To be fair…I missed the first trimester. I found out I was pregnant when I was 11 weeks. The only giveaway, in hindsight, was a sudden motion sickness…which I put down to my husband’s driving. Everything else I attributed to stress – feeling run down, feeling a bit tired…all routine attributes of a high stress job. But THEN, when the big reveal came – well then all the symptoms came at once.
The carsickness was unbearable – like a two-day hangover on a choppy ferry crossing. I became hungry all the time, but felt nauseous every time I ate. That didn’t stop me eating though, so I walked around in a permanent state of hangry, bloated, nauseous confusion.
And cravings? No real cravings (except for crisps, but it’s impossible to tell if that was a new craving or a craving I indulged) – no, the most devastating part of the cravings was the opposite of cravings – the things that started to repulse me. And it was only one thing. One simple, beautiful thing. Tea. TEA! Our most basic human right. Ruined. I still can’t really drink tea properly – as the girls can attest by my half-full mugs littered everywhere. I can’t tell if it’s the milk, the milk and water balance or my body just playing tricks on me, but for the moment, tea is out – no tea and biscuits, no tea and cake, no tea and chats. Coffee is obviously out, as are fizzy drinks and there’s only so much sparkling water you can drink. Very sad.

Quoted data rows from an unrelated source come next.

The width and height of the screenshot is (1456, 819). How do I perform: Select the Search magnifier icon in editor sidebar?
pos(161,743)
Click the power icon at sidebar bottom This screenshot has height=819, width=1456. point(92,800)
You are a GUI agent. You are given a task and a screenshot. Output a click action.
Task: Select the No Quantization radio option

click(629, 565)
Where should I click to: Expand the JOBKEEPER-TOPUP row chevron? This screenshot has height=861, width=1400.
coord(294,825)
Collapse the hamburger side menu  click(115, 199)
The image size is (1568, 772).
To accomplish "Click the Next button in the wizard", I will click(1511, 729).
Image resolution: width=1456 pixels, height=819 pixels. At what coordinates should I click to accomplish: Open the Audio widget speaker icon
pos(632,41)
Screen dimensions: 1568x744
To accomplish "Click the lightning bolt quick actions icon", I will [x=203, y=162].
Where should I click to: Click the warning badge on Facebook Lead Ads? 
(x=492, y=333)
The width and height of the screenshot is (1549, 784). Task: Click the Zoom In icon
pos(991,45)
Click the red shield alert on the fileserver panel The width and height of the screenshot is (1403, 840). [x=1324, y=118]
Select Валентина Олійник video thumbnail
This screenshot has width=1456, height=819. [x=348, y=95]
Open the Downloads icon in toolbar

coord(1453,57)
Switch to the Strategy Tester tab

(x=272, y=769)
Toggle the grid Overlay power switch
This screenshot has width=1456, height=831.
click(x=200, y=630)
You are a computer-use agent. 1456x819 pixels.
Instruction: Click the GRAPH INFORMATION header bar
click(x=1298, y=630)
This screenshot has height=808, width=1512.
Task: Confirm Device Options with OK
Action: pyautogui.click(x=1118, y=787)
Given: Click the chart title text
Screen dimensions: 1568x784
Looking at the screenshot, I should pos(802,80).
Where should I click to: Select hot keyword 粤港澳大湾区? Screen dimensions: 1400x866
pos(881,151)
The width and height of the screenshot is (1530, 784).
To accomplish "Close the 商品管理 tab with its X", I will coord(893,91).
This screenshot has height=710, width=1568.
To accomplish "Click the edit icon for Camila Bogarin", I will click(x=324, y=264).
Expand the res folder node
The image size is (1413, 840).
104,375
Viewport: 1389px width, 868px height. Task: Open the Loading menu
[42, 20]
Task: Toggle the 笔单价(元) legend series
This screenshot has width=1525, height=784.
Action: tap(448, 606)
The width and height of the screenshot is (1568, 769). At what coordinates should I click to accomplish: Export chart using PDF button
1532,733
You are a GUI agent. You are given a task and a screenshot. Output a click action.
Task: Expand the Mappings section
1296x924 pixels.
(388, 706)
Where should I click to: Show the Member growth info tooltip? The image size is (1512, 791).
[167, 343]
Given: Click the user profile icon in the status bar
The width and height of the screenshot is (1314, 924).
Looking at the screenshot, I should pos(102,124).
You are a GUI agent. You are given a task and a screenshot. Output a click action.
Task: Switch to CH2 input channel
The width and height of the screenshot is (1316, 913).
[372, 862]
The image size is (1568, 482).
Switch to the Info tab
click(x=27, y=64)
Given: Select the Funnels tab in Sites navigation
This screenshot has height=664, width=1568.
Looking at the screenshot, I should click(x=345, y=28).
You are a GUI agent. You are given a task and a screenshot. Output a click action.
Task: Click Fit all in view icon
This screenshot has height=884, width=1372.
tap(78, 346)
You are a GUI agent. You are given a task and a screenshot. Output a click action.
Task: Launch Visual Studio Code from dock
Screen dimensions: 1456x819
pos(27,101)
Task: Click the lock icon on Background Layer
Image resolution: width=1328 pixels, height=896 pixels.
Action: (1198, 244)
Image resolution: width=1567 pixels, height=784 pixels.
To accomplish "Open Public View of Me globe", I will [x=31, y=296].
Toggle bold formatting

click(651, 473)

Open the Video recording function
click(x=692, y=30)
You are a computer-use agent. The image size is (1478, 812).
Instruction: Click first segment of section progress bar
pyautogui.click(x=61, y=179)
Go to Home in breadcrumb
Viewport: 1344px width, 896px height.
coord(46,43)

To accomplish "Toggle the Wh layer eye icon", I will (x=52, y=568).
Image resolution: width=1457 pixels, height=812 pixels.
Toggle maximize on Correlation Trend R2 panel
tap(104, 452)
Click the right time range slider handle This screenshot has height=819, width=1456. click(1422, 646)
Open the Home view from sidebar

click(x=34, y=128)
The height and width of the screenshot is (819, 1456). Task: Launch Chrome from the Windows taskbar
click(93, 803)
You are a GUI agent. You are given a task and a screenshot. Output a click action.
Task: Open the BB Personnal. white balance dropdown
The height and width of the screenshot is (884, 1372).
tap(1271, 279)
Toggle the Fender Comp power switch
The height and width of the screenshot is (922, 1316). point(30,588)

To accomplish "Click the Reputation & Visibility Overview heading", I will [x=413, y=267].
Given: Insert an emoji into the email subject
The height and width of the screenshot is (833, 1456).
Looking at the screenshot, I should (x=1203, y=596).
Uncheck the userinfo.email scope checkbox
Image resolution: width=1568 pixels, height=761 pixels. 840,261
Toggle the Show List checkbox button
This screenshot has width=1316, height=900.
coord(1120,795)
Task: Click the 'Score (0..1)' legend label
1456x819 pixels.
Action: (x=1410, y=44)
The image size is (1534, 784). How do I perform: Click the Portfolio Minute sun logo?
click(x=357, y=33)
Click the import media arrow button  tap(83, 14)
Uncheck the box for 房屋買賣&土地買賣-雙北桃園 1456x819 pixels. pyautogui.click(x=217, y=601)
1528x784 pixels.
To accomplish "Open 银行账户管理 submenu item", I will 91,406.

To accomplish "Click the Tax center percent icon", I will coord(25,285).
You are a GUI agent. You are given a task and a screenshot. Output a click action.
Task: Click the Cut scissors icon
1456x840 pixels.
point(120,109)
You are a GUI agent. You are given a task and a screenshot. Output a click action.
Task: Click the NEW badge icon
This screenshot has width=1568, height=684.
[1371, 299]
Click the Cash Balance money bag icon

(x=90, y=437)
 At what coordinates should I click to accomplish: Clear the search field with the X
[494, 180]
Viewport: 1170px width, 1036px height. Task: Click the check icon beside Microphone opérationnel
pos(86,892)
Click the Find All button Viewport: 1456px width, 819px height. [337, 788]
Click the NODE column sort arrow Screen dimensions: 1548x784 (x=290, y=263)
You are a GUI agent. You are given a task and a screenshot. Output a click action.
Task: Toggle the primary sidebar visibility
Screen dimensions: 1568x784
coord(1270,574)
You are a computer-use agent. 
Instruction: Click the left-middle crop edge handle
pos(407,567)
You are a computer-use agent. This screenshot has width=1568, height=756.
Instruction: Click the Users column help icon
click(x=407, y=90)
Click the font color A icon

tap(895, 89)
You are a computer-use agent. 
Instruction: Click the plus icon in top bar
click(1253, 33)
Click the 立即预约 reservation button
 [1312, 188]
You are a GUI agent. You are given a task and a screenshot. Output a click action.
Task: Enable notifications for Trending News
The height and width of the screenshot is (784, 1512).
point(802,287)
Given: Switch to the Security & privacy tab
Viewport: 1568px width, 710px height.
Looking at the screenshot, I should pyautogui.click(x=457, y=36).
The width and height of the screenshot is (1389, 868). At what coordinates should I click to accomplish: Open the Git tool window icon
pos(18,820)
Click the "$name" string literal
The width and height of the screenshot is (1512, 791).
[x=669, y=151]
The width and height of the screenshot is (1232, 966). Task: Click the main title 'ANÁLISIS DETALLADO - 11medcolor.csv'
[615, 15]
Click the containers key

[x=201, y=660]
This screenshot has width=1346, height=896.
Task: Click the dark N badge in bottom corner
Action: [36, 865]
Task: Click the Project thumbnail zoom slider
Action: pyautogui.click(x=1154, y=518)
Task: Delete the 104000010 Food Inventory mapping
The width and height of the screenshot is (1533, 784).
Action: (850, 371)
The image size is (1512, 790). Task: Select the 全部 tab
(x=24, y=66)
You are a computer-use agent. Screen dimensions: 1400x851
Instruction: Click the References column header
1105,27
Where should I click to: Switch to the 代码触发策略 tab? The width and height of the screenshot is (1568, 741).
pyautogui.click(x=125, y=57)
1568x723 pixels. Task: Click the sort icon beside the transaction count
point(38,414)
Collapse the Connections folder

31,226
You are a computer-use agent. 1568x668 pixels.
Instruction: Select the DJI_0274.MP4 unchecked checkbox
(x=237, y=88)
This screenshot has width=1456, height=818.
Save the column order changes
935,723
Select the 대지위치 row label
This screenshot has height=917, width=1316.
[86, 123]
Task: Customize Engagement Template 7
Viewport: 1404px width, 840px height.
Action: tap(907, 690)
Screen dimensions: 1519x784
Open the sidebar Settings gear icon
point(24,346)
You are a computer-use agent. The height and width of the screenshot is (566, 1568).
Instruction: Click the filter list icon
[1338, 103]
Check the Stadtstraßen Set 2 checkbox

Tiredness also hit me like a tonne of bricks. It obviously didn’t help that I was moving house, moving office and doing a major business overhaul in the midst of all that, so the tiredness was slightly compartmentalised, but when I had a spare moment, the tiredness would flood the system and all of a sudden I might just stop talking in the middle of a sentence. Or forget what I was talking about. Or just sit down in the middle of making dinner. I was cycling for a while, but what previously would have been a breeze became an Olympic sprint that I had done no training for. Sometimes I would start crying at the sheer physical exhaustion of it. I could compare it to the week after a festival, where you walk around in a deep fug all week, but it’s not really like that because you know you haven’t been to a festival. Nor will you be going to one for the next 9 months. Or the 12 months after that.
No more drinking, no more partying, no more festival-ing. TBH, I don’t find that a big sacrifice and I hardly ever think about it, but every so often, you’ll hear a song on the radio, or you’ll be invited out for cocktails, or you’ll hear about a party and you’ll have a small ( but sharp) pang of longing. And then – POOF – it’s gone. Because you’re thinking about crisps again.
Are you putting on weight? Do you have a bump? What does a bump look like? What does your bump look like? Are you full? Are you bloated? Are you constipated? Are you bursting to go for a wee? Your body goes through a lot of changes, and the changes can be damn weird. The overriding feeling is a lack of control…particularly as you don’t see any outward physical changes for a while. It’s a little disconcerting, but as above, it’s so easy to be distracted by crisps that you stop…sorry what was I saying?
I think the first trimester is the time that a lot of people start “Getting Organised” – selecting the hospital, getting the books, thinking about the birth, the names, the schools etc etc – but you know what? Each to their own. I’ve had a pretty manic first trimester and my goal is to just relax and enjoy the next one – take it easy, and take the admin in my stride. There’s no right or wrong way to “do” pregnancy – there is just one way – your way.